As is known, the feeding of metal scraps to an electric furnace for the melting of said scraps is carried out, according to a typical traditional process, by simply introducing basketfuls of scraps sequentially into the furnace. For each melting operation, three to six molten basketfuls of scraps are required one after the other. The disadvantages of this method are evident, in that the repeated opening of the furnace brings about a high rate of wasted heat as well as considerable loss of time, before the melting operation is completed. However, such feeding is made necessary by the fact that the material poured from each basket into the furnace, owing to its uncompressed state, substantially fills the whole space inside the furnace and makes it impossible to add to the feed until it has been substantially molten.
In order to obviate such drawbacks, an improved method has been proposed of feeding scraps to electric furnaces. According to this method, provision is made for the scraps to enter the furnace after they have been compacted and pressed in a cavity or recess which has substantially the same inside dimensions as the furnace. In other words, the scraps are put first into a cavity or depression formed directly in the floor or within a movable container, and then squeezed and pressed against the cavity bottom to result in a compacted layer. The cavity is next refilled with more scraps which are once again compressed to produce a further layer overlying the former. The process goes on until said cavity is filled up to a desired level. The scraps are then removed, e.g. by means of rope systems or engaging means prearranged inside the chamber, and introduced into the melting furnace.
It will be apparent how this approach, while better than the previous one, since it allows for a substantial filling of the electric furnace with a single batch or pack of scraps, is not entirely devoid of some important disadvantages. For example, the scraps put into the cavity must be selected in advance, because it is obviously impossible to fit in the cavity any elements exceeding the cavity own dimensions. Another drawback is to be found in that the numerous passes required to fill such a compression cavity with successive layers involve a considerable loss of time. Furthermore, the compacted scrap pack, resulting from superimposed layers which are substantially independent of one another, is difficult to handle and susceptible to easily separate at the layers themselves.
In view of the above situation, the Applicant is of the opinion that the need is felt for a scrap metal compacting press, or "cabbaging press", capable of eliminating the drawbacks mentioned above, thus rendering the loading of an electric furnace with scraps a more economical, simple and rational process.

TASK LIST:
a – Translate this sentence from the text on feeding scrap metal to electric furnaces into Spanish: "The process goes on until said cavity is filled up to a desired level."
b – Carry on the text on feeding scrap metal to electric furnaces from its last sentence.
The material after this text comes from a different source.

SUPPLIED MATERIAL:
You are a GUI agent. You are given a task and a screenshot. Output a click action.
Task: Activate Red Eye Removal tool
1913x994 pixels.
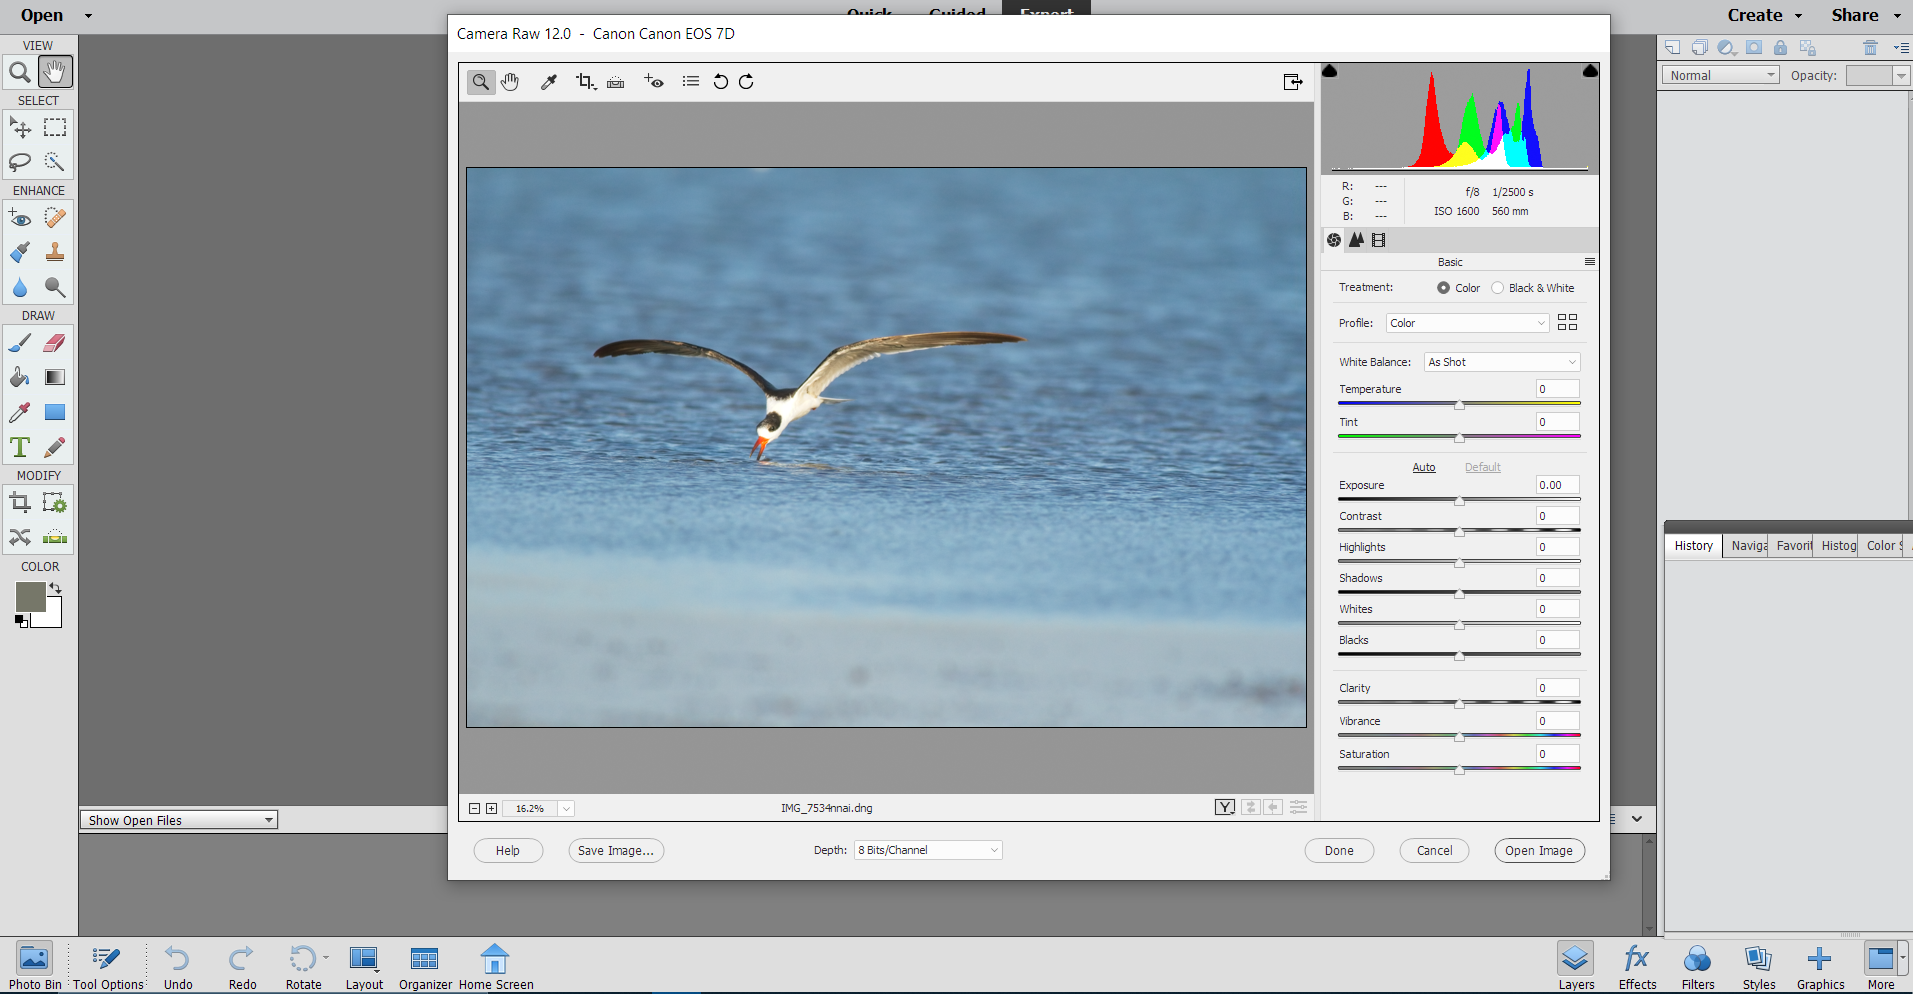point(654,82)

ANSWERS BY TASK:
a – El proceso continúa hasta que dicha cavidad se llena hasta el nivel deseado.

b –
It is an object of this invention to provide a scrap metal compacting press the structure whereof is such as to be useful with substantially any type of scraps, irrespective of their size.
It is another object of the invention to provide a press which can be loaded quickly and completely prior to the scrap compacting step, while requiring no preliminary handling or pre-arranging of the scraps.
It is a further object of this invention to provide a press capable of producing a compact scrap pack the shape whereof matches the cross dimension of the furnace for which it is intended, but which may have variable density within any range of selected values to fill the melting requisites.
It is still another object of the invention to provide a press capable of accomodating a random load of the scrap material to be compacted, i.e. capable of operating regularly even when the scrap load is not correctly leveled off and packed at the feed inlet to the press.
No less important an object of this invention is to provide a press having a specially simple, strong and durable structure, as well as such as to minimize the maintenance requirements thereof.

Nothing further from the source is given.